It could be another year before the U.S. Department of Energy publishes an official cost estimate for the multibillion-dollar Uranium Processing Facility (UPF) that Bechtel National is building in Oak Ridge, Tenn., the agency said last week in its detailed fiscal 2019 budget justification.
At the same time, significant portions of the UPF at the Y-12 National Security Complex are set to reach the Critical Decision 2 milestone in March: the point in the DOE project-management rubric at which project officials usually produce the official cost and schedule estimates the agency requires before authorizing construction.
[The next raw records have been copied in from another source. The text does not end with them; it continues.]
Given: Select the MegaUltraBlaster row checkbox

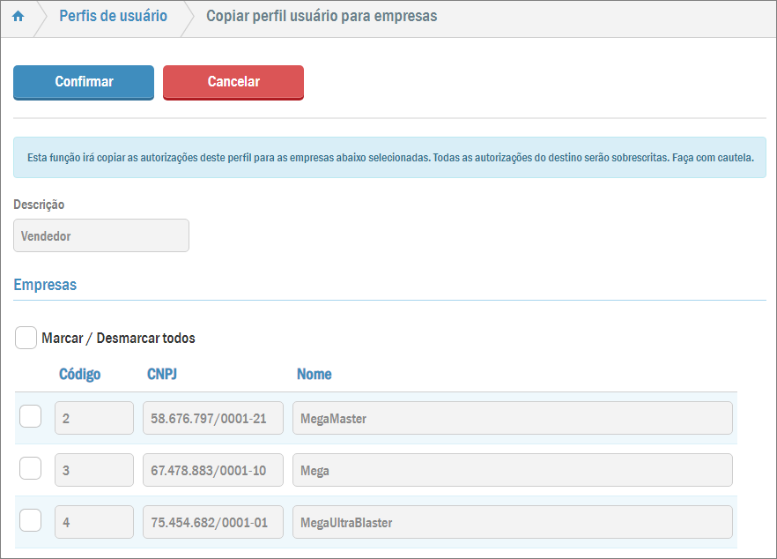Looking at the screenshot, I should click(31, 521).
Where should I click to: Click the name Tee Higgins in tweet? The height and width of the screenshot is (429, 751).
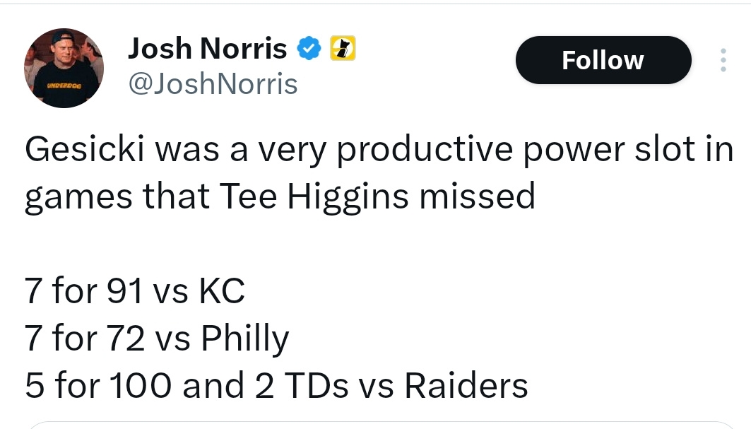tap(314, 197)
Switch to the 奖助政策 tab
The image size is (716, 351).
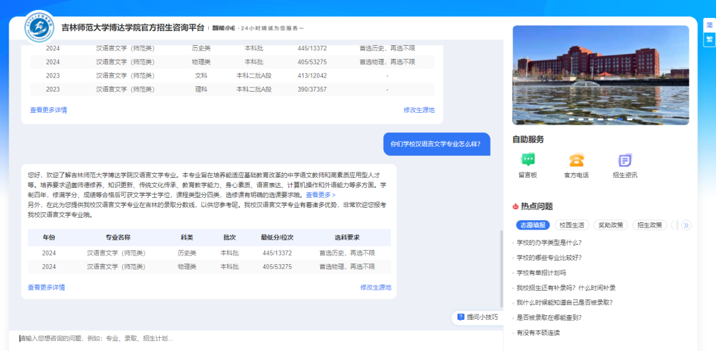pyautogui.click(x=610, y=226)
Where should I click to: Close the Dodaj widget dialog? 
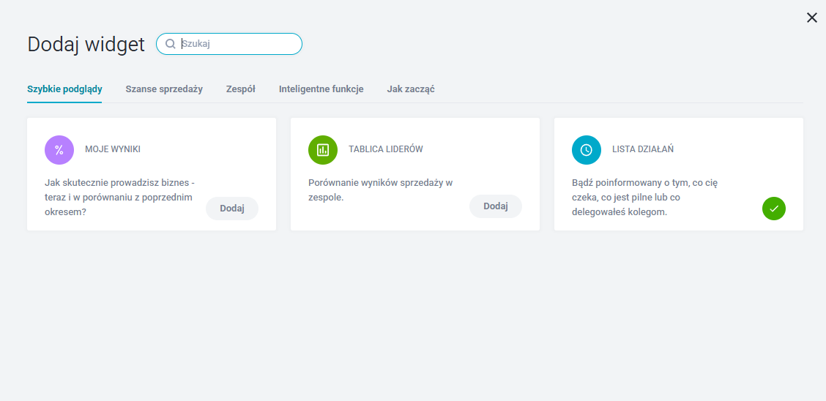click(811, 18)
“The established definitive scope, schedule, and cost baselines as part of the CD-2/3 submission and approval will be included in the FY 2020 CPDS,” the National Nuclear Administration wrote in the 2019 budget justification it released Feb. 23.
A CPDS refers to a construction project data sheet: a standardized accounting of a construction project cost, schedule, and purpose routinely included with the Department of Energy’s annual budget request to Congress. Critical Decision, or CD, 3 is approval to begin construction.
An official with the department’s semiautonomous National Nuclear Security Administration (NNSA) confirmed last week that the agency was set to baseline UPF by the end of March.
“We’ll set the cost and schedule baseline and we’ll also receive approval to begin construction of the nuclear portions of the project.” Kelly Cummins, NNSA associate assistant deputy administrator, said Thursday during a panel discussion at the ExchangeMonitor’s annual Nuclear Deterrence Summit.
The Uranium Processing Facility will eventually replace the World War II-era 9212 complex, reshaping uranium enriched elsewhere into forms suitable for use in nuclear warheads and the nuclear reactors that power some Navy warships and missile submarines.
Unofficially, the NNSA estimates UPF will cost $6.5 billion to complete by 2025. The agency has promised Congress it will keep to that cost and schedule, provided lawmakers meet the annual funding requests for the massive construction effort.
For fiscal 2019, the NNSA requested just over $700 million for UPF: about a 22-percent increase from the 2017 enacted budget that so far has essentially carried into fiscal 2018 while Congress has funded government operations under a series of five stopgap budgets.